PASSAGE TO READ →
»»
I think there are two kind of game company, one care about money and it's fan, the other just care about money, it's important to let publisher and developer know what we want, but not curse them whenever they did something we don't like, criticism need to be constructive. And of course they will put profit before their fans, that's what every company does, they just need to care about their players but not swear allegiance to us, it's business not marriage.

Let's be honest here, all game companies care about money as its primary priority. Don't get me wrong, consumer perception is also very important, but it won't overtake the need to pay wages and bills. When Bethesda announced paid mods for Skyrim, it was to make more money from a passionate community. Given how much backlash that received from the overwhelming majority, Bethesda still attempted the same thing with Fallout 4 and received the same heated response. Most fans didn't want it, and everyone else has viewed it as a bad value. Bethesda belongs to a publicly traded company, and their priority is to make money. This doesn't mean they're soulless businessman who hates fans, but they won't make business decisions at their own demise.

At the end of the day, enjoy what you enjoy. Don't let people throwing around rhetoric and hyperbole convince you otherwise. Don't let toxic people give you the impression that they're taking over as the major opinion of a game. Give the gaming community more credit.
««
DATASET RECORDS →
»»
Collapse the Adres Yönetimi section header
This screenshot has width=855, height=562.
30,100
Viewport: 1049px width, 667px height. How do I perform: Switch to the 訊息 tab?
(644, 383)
««
WORK INSTRUCTION 1 → Restate the passage about game companies and money from "Let's be honest" up to and including "their own demise.", replacing "fans" with "players".
WORK INSTRUCTION 2 → Write the next part of the passage about game companies and money, continuing after its last sentence.

ANSWER SECTION 1 →
Let's be honest here, all game companies care about money as its primary priority. Don't get me wrong, consumer perception is also very important, but it won't overtake the need to pay wages and bills. When Bethesda announced paid mods for Skyrim, it was to make more money from a passionate community. Given how much backlash that received from the overwhelming majority, Bethesda still attempted the same thing with Fallout 4 and received the same heated response. Most players didn't want it, and everyone else has viewed it as a bad value. Bethesda belongs to a publicly traded company, and their priority is to make money. This doesn't mean they're soulless businessman who hates players, but they won't make business decisions at their own demise.

ANSWER SECTION 2 →
Point taken, as for Tomb Raider, here's the story I got from Internet,

After the critical and commercial failure of Angel of Darkness, Eidos Interactive gave the Tomb Raider rights from the Core Design team, the original creators, to Crystal Dynamics, known for the Legacy of Kain series. What followed was Tomb Raider Legend, a critically well received and more profitable reboot.

Running parallel to Crystal Dynamic's production of Legend, Core began working on a remake of the original Tomb Raider, under the title Tomb Raider Anniversary. The final product would have been released for the PSP. Eidos, however, cancelled the project before it was finished (reportedly, it was over 60% done when cancelled). There are conflicting reports to why it was cancelled but the popular explanations are Eidos didn't want Core to release the game after the design team were sold to another publishing company and Eidos would prefer Crystal Dynamics to develop the game.

In 2007, Crystal Dynamics released their version of Anniversary. A playable version of Core's game has yet to be released.

http://lostmediaarchive.wikia.com/wiki/Tomb_Raider_Anniversary_(Original_Core_Design_PSP_Game)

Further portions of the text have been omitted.